Por outro lado, as células NK oferecem uma solução "off the shelf", disponíveis para uso imediato, sem necessidade de fabricação individual. Essas células têm a habilidade de identificar e eliminar células estranhas, incluindo as cancerígenas. Entretanto, em pacientes com câncer, suas funções podem ser comprometidas, conforme explica a hematologista Lucila Kerbauy, coordenadora médica de terapia celular avançada do Hospital Israelita Albert Einstein.
A alta custo da terapia CAR-T muitas vezes leva pacientes a buscar recursos judiciais para acesso ao tratamento, sobrecarregando o sistema público de saúde e acentuando as desigualdades socioeconômicas. Picanço defende que o Brasil deve investir no desenvolvimento local dessas terapias, reduzindo a dependência de tecnologias importadas e tornando-as mais acessíveis.
Cenário Brasileiro das Terapias Celulares
Já há estudos com células NK contra leucemia sendo realizados no Brasil.
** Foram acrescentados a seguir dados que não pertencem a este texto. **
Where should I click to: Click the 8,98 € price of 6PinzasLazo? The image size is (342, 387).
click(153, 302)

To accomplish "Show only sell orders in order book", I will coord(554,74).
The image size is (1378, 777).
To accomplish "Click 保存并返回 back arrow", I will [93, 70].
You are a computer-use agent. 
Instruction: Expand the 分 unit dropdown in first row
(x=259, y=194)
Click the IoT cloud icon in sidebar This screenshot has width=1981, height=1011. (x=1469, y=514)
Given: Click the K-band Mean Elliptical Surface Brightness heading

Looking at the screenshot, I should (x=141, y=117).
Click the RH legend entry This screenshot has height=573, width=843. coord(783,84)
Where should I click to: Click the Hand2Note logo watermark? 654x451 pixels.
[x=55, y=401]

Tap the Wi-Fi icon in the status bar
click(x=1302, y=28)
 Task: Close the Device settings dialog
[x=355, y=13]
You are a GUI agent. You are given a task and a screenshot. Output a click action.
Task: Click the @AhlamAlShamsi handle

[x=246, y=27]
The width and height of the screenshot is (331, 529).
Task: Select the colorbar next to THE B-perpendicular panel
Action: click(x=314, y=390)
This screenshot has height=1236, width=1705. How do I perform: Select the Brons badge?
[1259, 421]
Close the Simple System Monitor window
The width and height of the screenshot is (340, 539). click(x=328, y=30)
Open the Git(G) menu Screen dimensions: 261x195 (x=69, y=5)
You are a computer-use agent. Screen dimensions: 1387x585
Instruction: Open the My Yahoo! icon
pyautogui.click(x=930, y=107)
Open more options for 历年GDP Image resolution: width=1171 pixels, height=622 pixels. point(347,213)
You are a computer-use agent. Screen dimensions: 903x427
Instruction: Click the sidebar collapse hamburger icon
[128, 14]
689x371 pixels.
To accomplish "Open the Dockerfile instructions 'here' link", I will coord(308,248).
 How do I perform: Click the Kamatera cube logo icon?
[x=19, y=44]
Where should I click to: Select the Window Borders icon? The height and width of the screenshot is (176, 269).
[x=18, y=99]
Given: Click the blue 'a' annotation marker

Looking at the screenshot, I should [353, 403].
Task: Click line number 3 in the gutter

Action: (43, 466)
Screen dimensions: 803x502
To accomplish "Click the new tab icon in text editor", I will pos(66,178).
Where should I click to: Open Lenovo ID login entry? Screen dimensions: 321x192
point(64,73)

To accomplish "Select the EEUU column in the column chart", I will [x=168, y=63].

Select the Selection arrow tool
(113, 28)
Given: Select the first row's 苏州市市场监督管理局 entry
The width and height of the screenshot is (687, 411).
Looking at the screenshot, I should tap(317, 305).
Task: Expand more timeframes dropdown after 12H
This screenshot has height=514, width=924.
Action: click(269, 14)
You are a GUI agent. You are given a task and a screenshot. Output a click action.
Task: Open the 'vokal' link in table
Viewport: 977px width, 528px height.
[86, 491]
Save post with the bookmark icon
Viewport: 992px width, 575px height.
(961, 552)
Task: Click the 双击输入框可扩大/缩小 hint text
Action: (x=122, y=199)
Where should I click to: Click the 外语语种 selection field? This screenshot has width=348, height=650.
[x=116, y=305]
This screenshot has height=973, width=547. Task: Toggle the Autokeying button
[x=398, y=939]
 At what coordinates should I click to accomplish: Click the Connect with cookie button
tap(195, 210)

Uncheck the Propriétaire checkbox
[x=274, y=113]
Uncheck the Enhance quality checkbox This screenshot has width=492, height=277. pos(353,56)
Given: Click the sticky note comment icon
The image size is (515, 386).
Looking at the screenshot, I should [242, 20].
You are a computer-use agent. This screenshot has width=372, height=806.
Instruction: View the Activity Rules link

Em 2021, uma pesquisa pioneira liderada pela hematologista Lucia Silla, da Universidade Federal do Rio Grande do Sul (UFRGS), foi publicada no British Journal of Haematology, focando no uso de células NK extraídas de doadores para tratar leucemia mieloide aguda (LMA).
A LMA, uma forma agressiva de câncer no sangue, registrou um aumento significativo de casos no Brasil nos últimos cinco anos, com custos de tratamento que também dispararam. Recentemente, o Hospital Einstein iniciou uma pesquisa utilizando células NK extraídas de cordões umbilicais para tratar LMA em pacientes que não respondem aos tratamentos convencionais, com aprovação da Anvisa para testes em humanos.
A USP, por sua vez, está explorando uma abordagem diferente, buscando modificar geneticamente as células NK para torná-las mais eficazes no combate a células neoplásicas específicas. Essa pesquisa, embora ainda em fase inicial, busca desenvolver uma variante que possa ser aplicada em casos de leucemia do tipo linfoblástica aguda e linfoma.
As células NK obtidas de cordões umbilicais são vistas como uma alternativa promissora devido à abundância dessas amostras disponíveis e ao fato de que um único cordão pode gerar múltiplos tratamentos. Com mais de 1 milhão de bolsas de células de cordão umbilical estocadas globalmente, sua utilização se torna viável e eficiente, permitindo tratar múltiplos pacientes.
Essas terapias são especialmente importantes, considerando que a demanda por tratamentos para LMA é significativa e as chances de cura em casos que não respondem aos métodos tradicionais são baixas. O objetivo é que, no futuro, o tratamento com células NK possa ser disponibilizado como um "produto de prateleira", tornando-o rápido e acessível, sem necessidade de compatibilidade genética, o que ampliaria o alcance e a eficácia do tratamento.